Wasps are commonly known as being scary arthropods with a strong sting that is extremely painful to humans. However, this is only the tip of the iceberg, because wasps are incredibly vicious predators, that have survival strategies that are far more gruesome than any gore film out there.
There are certain wasp species from the order Hymenoptera that are particularly sadistic parasites. These species are called parasitoids, which means that they kill their host once it serves no use to them anymore. Parasitoid wasps usually sting their hosts and insert their eggs inside them. These eggs develop into larvae, that essentially grow inside the host and then break free when they are fully grown, thus killing the host.
A recent study conducted by a team of researchers at Kobe University in Japan led by Keizo Takasuka focused on a particular wasp species called Reclinervellus nielseni, that hijack spiders and use them for growing out their larvae. The researchers collected Cyclosa argenteoalba spiders for their study, so that they could get a closer look at the methods employed by the vicious parasitoid.
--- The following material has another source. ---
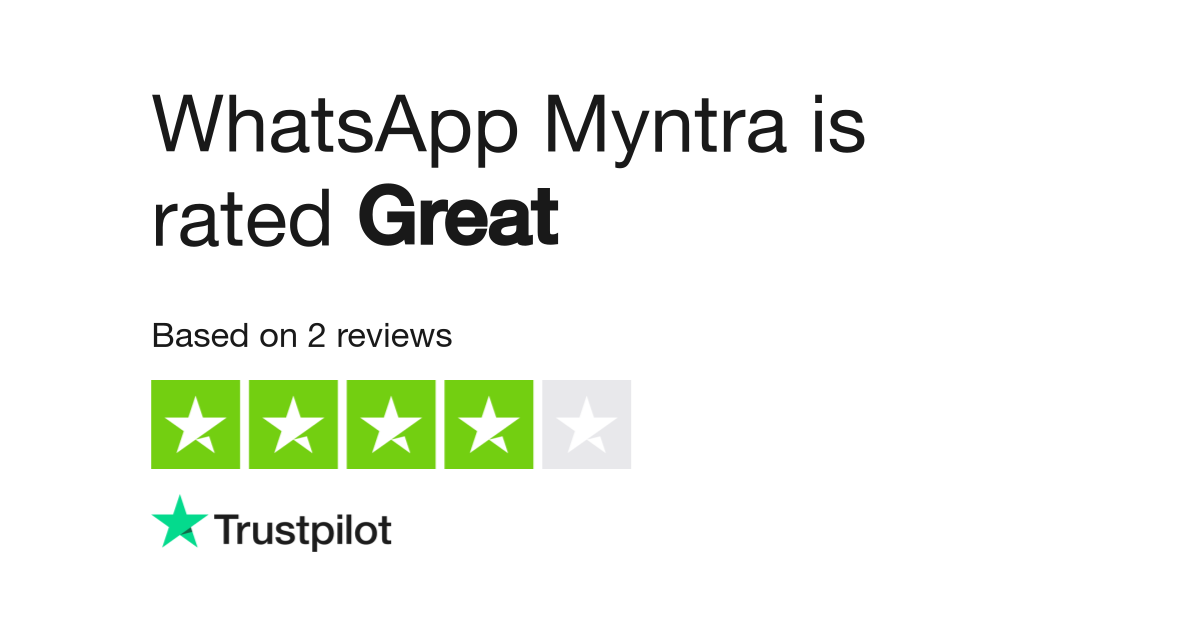Screen dimensions: 1200x627
Task: Click the "pilot" end of Trustpilot wordmark
Action: (350, 530)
As opposed to other Hymenopterans, the R. nielseni wasp does not sting the spider to insert its eggs inside it. The female wasp simply lays its eggs on the surface of the spider’s body, that hatch into larvae that remain attached to the spider and simply use it a food source, in the initial phase. The larvae feed on the spider’s haemolymph and they start growing and growing.
What is particularly odd about this species is that the larvae also release a substance as they feed, that the researchers hypothesize could be similar to a hormone. This substance seems to have a very strong effect on the spider, as its instinct to build webs becomes exacerbated.
And so, the parasitized spider beings to build a very strong web, that can be as much as 40 times thicker and stronger than its usual web, to accommodate the wasp larvae. The web that it builds is a special type that spiders themselves use when they molt. Molting is the process that spiders go through during their growth period, when they shed the outer layer of their cuticle so that they can grow bigger and stronger.
This special type of web is not sticky, so that the spider is safe during its molting phase. The wasp gets a bigger and better version of this, and it waits patiently for the spider to build it. When the spider has finished the web though, the wasp becomes extremely aggressive and starts sucking out all the haemolymph and other nutrients from it, until the spider is killed.
The larvae literally sucks him dry and then it uses the web that the spider built to stay safe and grow into its next evolutionary stage. The spider most likely supplies enough nutrients for the larvae to develop into its next stages and eventually become an adult wasp of its very own.
The Kobe University study was recently published in the Journal of Experimental Biology and it describes the patterns displayed by the parasitoid wasp in great detail. Reclinervellus nielseni is one of the most aggressive parasitoids known up to this point and it will most likely be the subject of future research that will focus on the effects that the substance released by the larvae has on its spider host.